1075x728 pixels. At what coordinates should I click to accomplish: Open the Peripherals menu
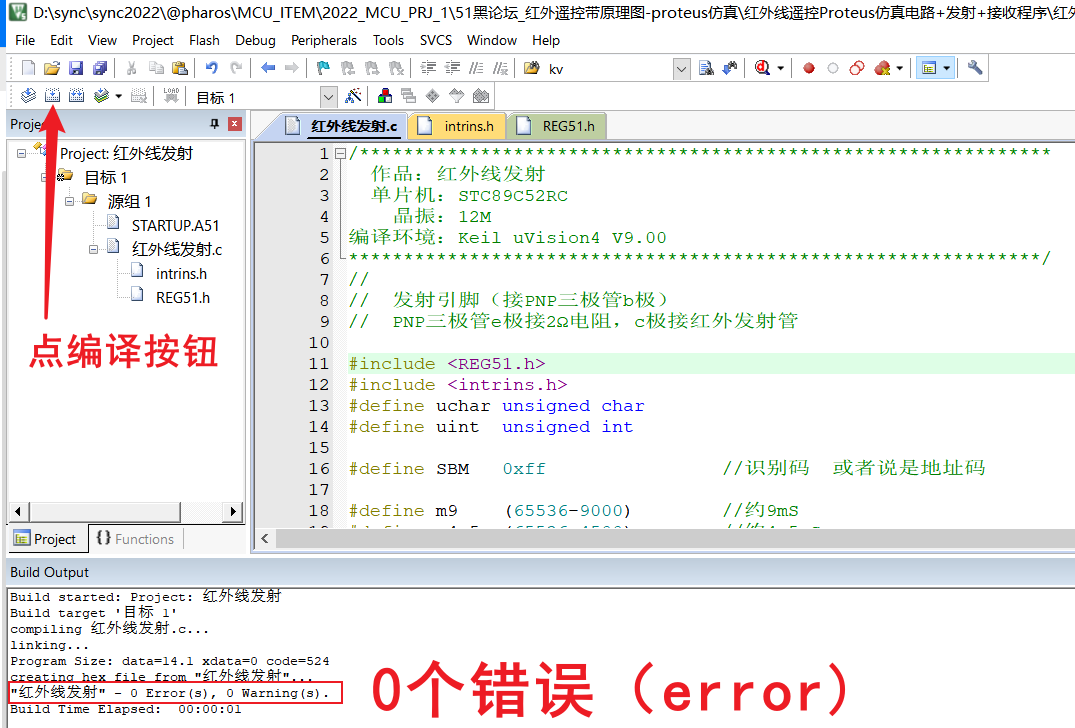tap(324, 40)
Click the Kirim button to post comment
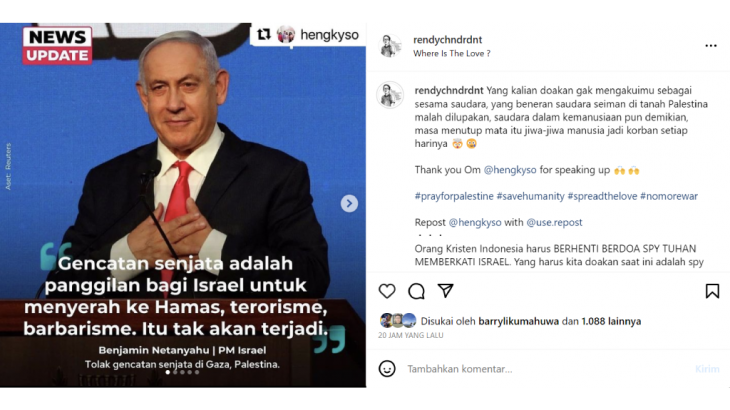 tap(707, 369)
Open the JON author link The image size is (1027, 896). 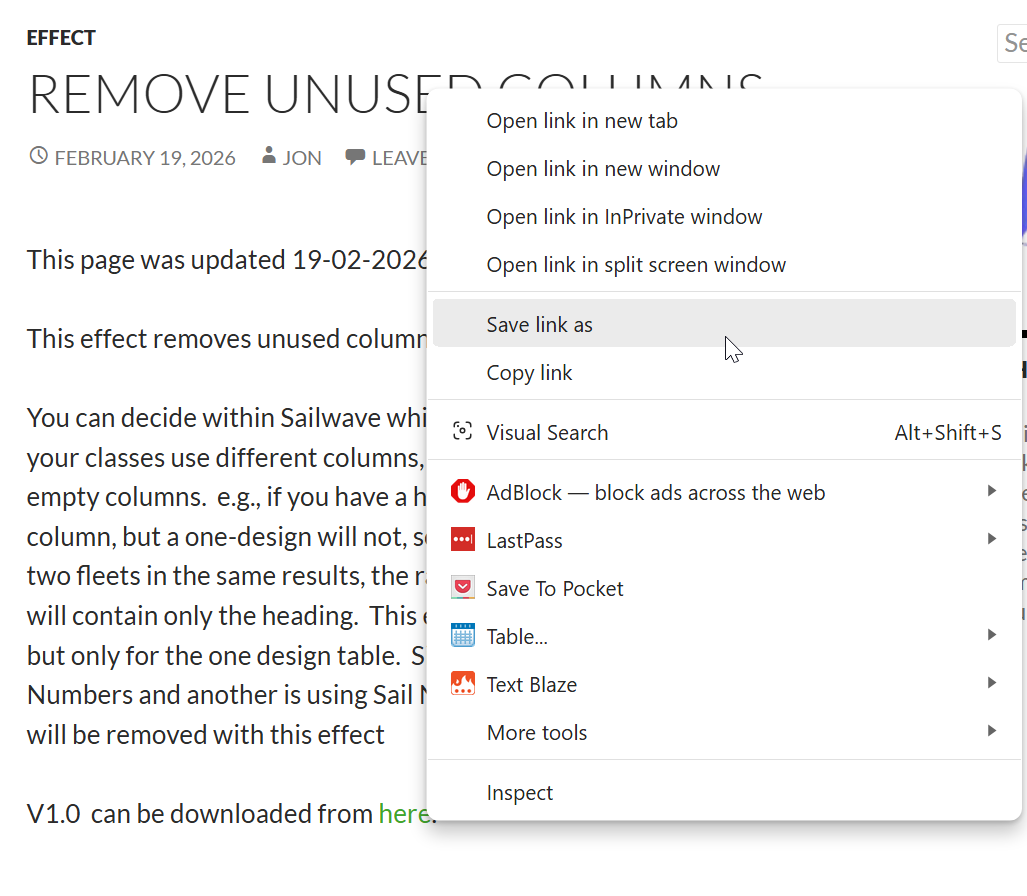[x=302, y=158]
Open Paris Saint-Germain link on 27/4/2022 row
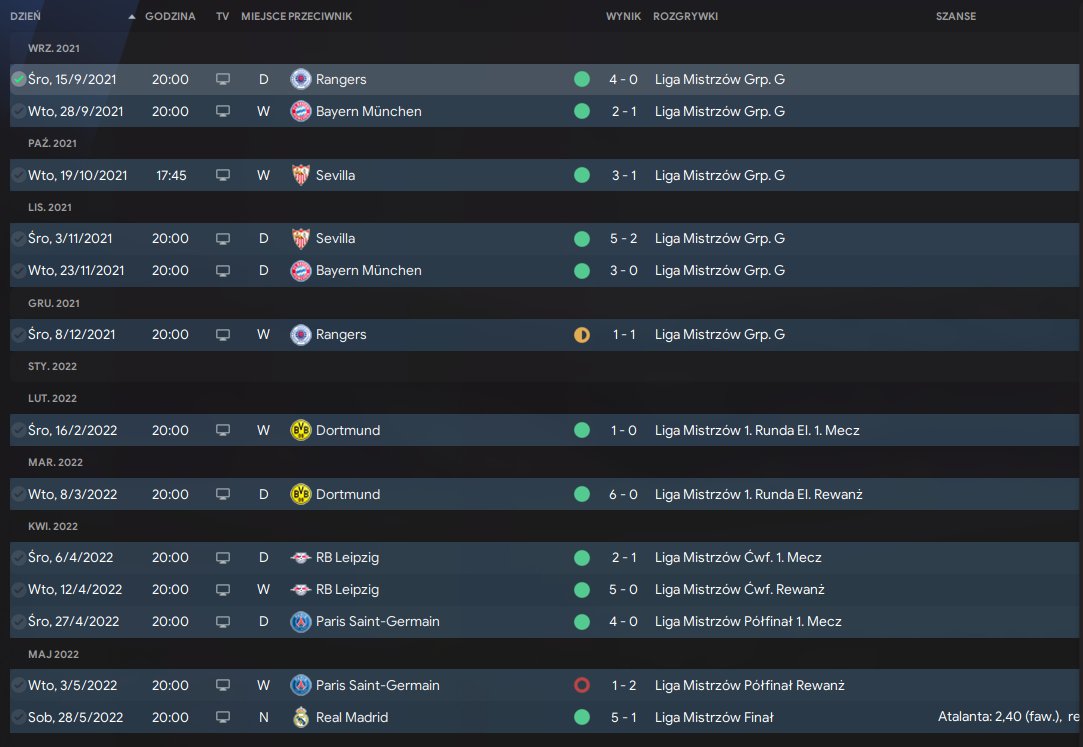Image resolution: width=1083 pixels, height=747 pixels. coord(377,621)
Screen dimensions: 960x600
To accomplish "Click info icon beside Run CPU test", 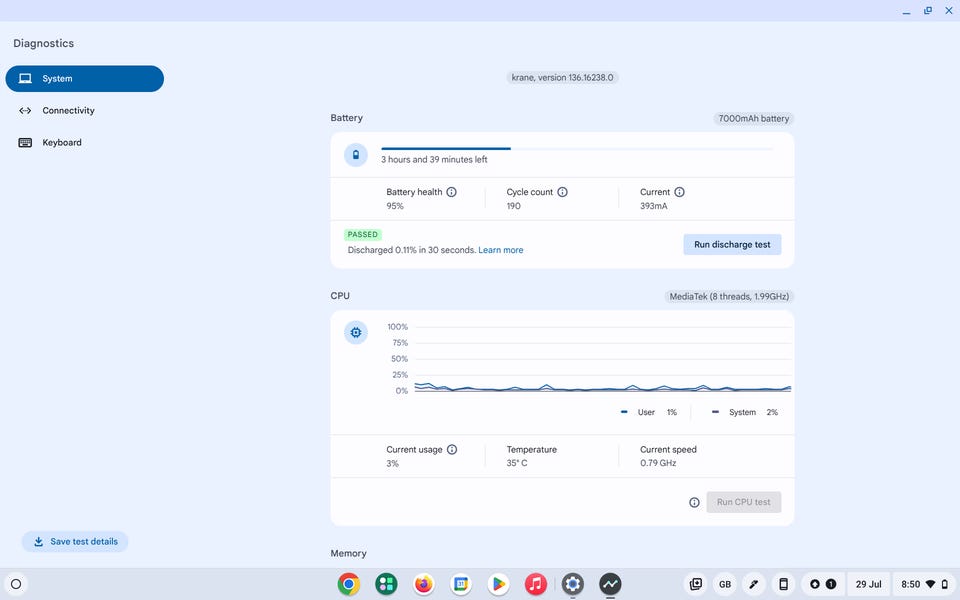I will click(694, 502).
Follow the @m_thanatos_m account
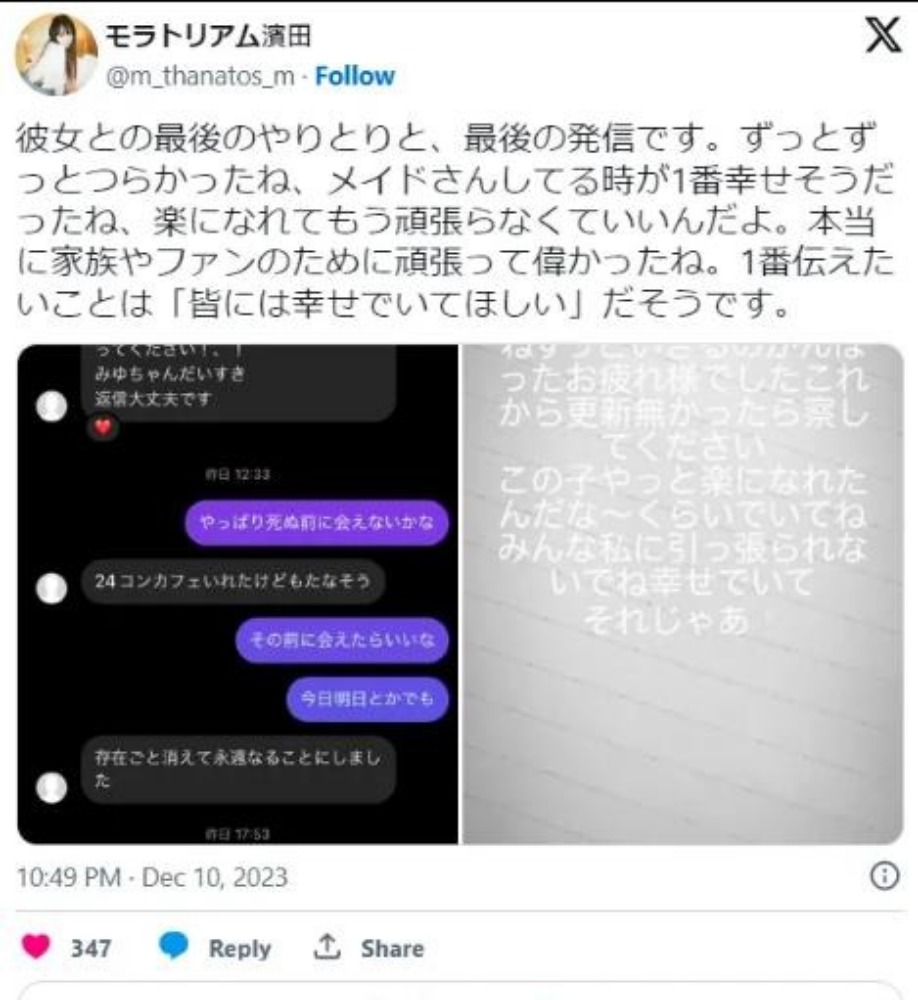 [355, 77]
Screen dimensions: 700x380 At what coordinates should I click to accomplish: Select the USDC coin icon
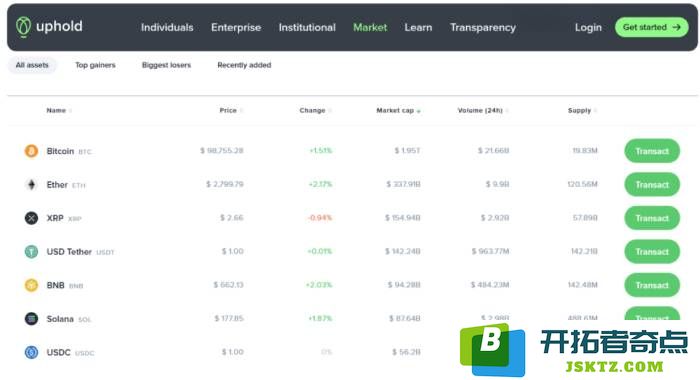click(x=31, y=352)
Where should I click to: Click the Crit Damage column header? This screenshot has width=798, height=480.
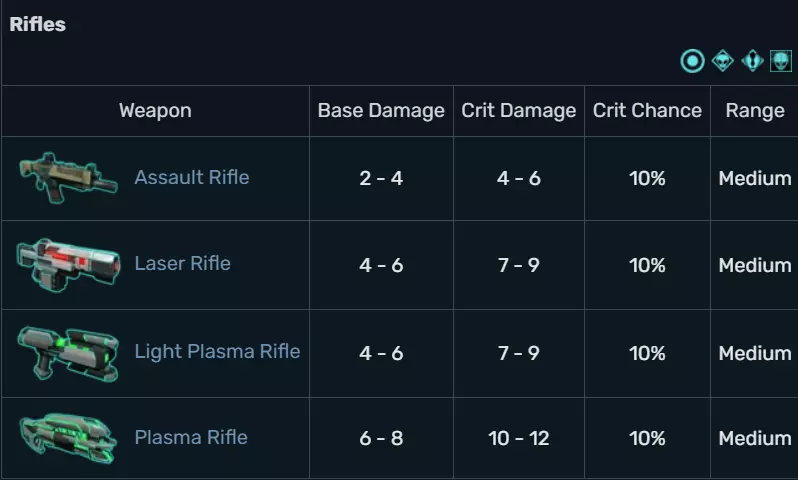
⁂
Description of the task —
Render the lines of the entries above as a Markdown table with the columns "No." and "Text", from the line containing "Follow the @m_thanatos_m account" through the end of the entries, inclusive, numbering each row and skipping blank lines. Leave the pictures out of the table.

Response to the exercise —
| No. | Text |
|---|---|
| 1 | Follow the @m_thanatos_m account |
| 2 |  [355, 77] |
| 3 | Screen dimensions: 700x380 At what coordinates should I click to accomplish: Select the USDC coin icon |
| 4 | click(x=31, y=352) |
| 5 | Where should I click to: Click the Crit Damage column header? This screenshot has width=798, height=480. |